Figure 1.

Rosiglitazone activation of PPARγ down-regulates FR in macrophages. (A) Northern blot analyses of RNA expression in TPA-differentiated THP-1 macrophages. THP-1 cells were differentiated with TPA (40 ng/ml) for 48 h before being treated with rosiglitazone (BRL, 1 μM) or GW501516 (GW, 0·1 μM) for the indicated amount of time. RNA was isolated and analyzed by northern blot using gene-specific probes. (B) Quantification of the northern blot analyses of FR and LXR in 1A with PhosphorImager. The expression of FR and LXR was normalized by the expression of GADPH. (C) Northern blot analyses of RNA expression in undifferentiated THP-1 monocytes. THP-1 cells were treated with rosiglitazone (BRL, 1 μM) or GW501516 (GW, 0·1 μM) for the indicated amount of time in the absence of TPA. RNA was isolated and analyzed by northern blot using gene-specific probes. (D and E) RNA expression analysis of FR in bone marrow-derived macrophages (BMDMs) (D) and thioglycollate-elicited peritoneal macrophages (E).
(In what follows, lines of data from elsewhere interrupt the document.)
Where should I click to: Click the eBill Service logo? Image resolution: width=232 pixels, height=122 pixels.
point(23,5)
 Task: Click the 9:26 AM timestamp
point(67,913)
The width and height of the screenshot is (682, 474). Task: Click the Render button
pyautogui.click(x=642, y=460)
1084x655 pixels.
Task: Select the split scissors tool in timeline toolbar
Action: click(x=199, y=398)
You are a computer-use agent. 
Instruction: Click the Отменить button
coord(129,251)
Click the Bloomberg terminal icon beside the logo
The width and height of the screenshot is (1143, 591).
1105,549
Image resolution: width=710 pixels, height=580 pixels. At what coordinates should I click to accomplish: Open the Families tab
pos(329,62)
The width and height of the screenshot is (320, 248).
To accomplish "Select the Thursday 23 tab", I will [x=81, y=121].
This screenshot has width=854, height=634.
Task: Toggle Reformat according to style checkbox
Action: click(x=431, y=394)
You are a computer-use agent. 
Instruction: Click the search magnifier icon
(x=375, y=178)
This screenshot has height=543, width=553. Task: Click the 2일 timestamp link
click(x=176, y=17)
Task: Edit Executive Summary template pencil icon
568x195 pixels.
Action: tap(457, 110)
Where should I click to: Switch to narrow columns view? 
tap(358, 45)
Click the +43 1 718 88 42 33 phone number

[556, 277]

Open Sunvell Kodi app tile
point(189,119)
Primary mouse macrophages were treated with rosiglitazone (BRL, 1 μM), GW501516 (GW, 0·1 μM), or LG100268 (LG268, 0·1 μM) for 24 h. RNA was isolated and analyzed by RT-QPCR. FR expression was normalized by the expression of the ribosomal protein gene L19. All experiments were repeated at least three times, and representative results are shown. *Indicates P<0·05; **indicates P<0·01.